### [Stored data]
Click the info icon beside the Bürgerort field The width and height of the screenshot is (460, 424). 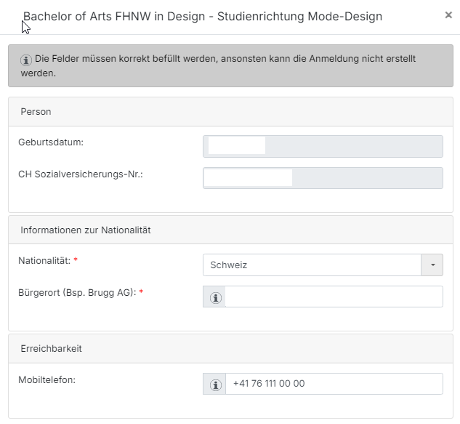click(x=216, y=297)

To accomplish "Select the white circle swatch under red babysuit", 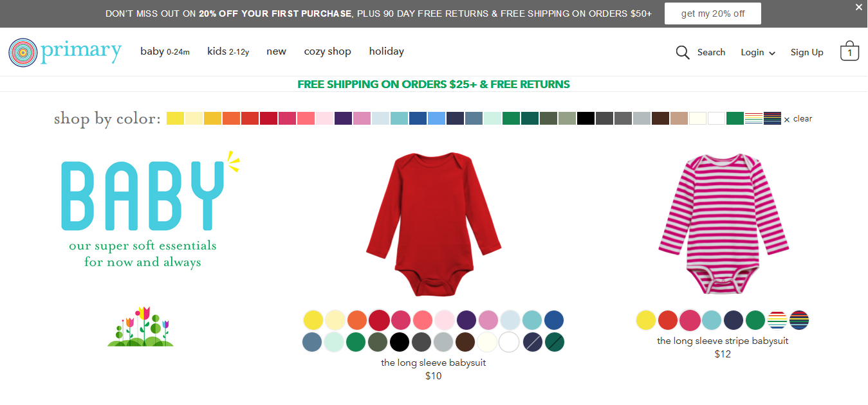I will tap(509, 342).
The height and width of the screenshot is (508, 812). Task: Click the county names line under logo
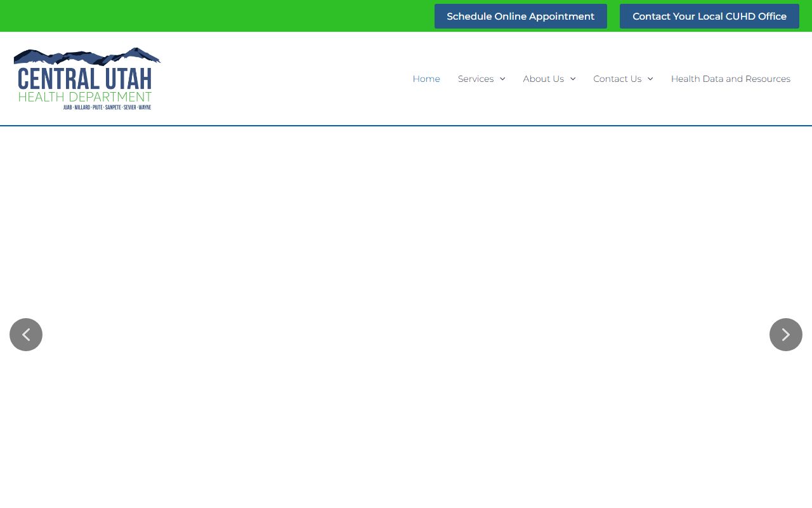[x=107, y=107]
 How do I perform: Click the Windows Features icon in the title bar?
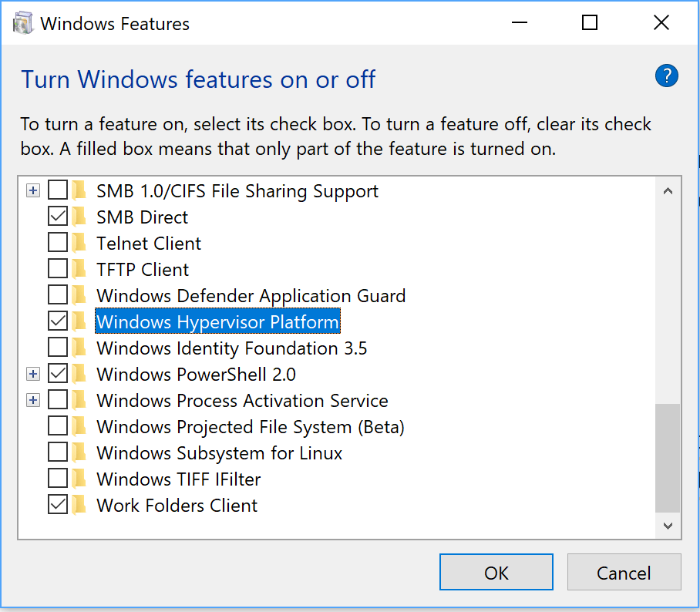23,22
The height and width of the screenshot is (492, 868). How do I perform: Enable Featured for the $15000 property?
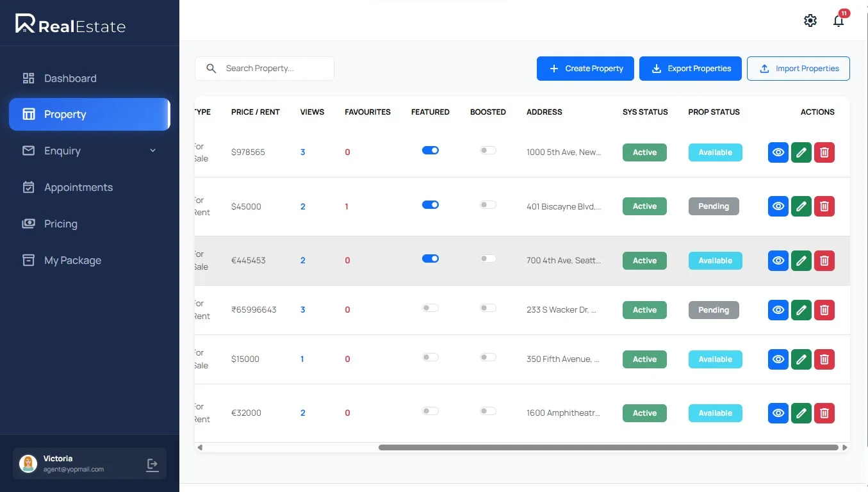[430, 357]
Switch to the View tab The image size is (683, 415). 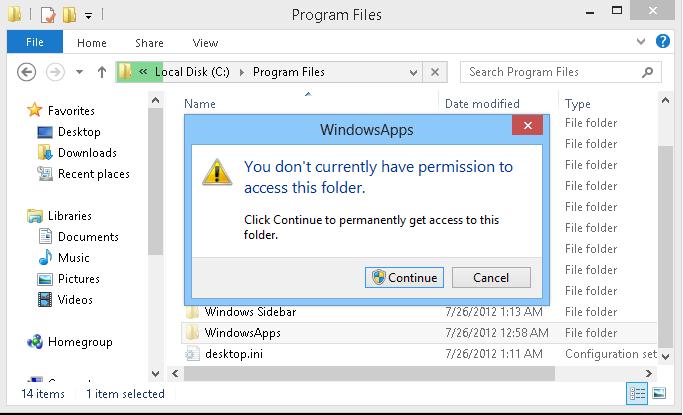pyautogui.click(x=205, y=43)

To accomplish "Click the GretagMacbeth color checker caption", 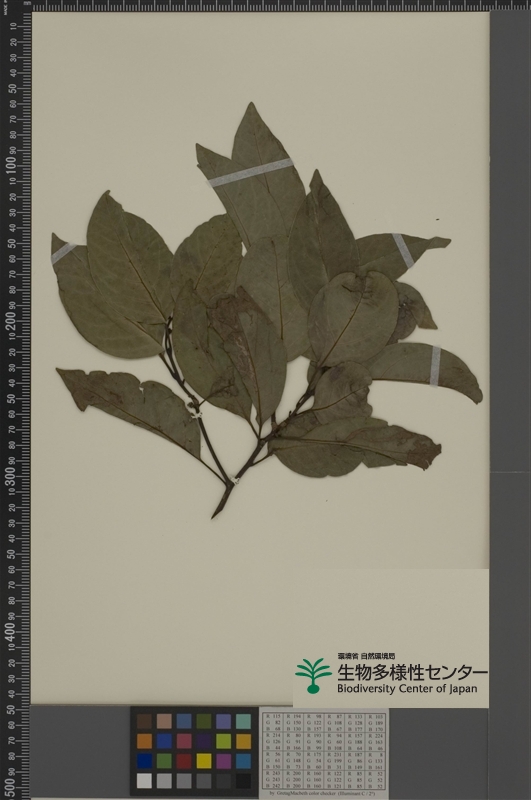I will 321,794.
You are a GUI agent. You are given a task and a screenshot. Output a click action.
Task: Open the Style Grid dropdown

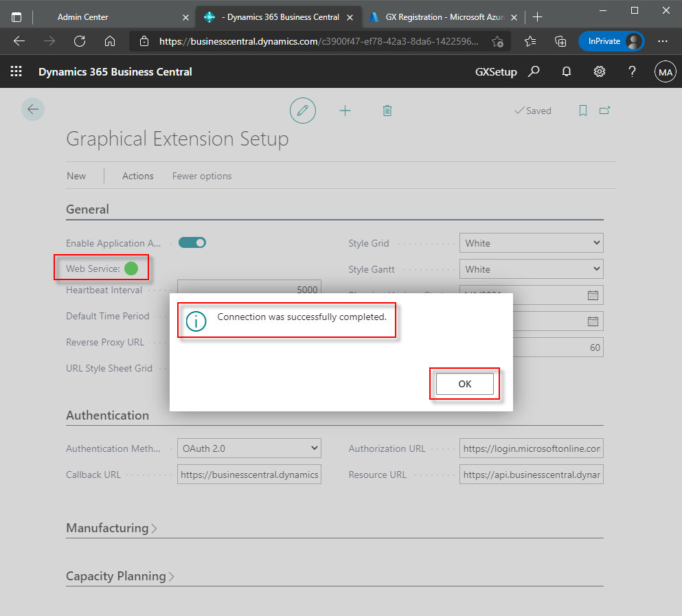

### [The problem]
Copy out only the lines from the one containing "You are a GUI" to the end of the entries, unchanged. Drop the pictures.

### [Written answer]
You are a GUI agent. You are given a task and a screenshot. Output a click action.
Task: Open the Style Grid dropdown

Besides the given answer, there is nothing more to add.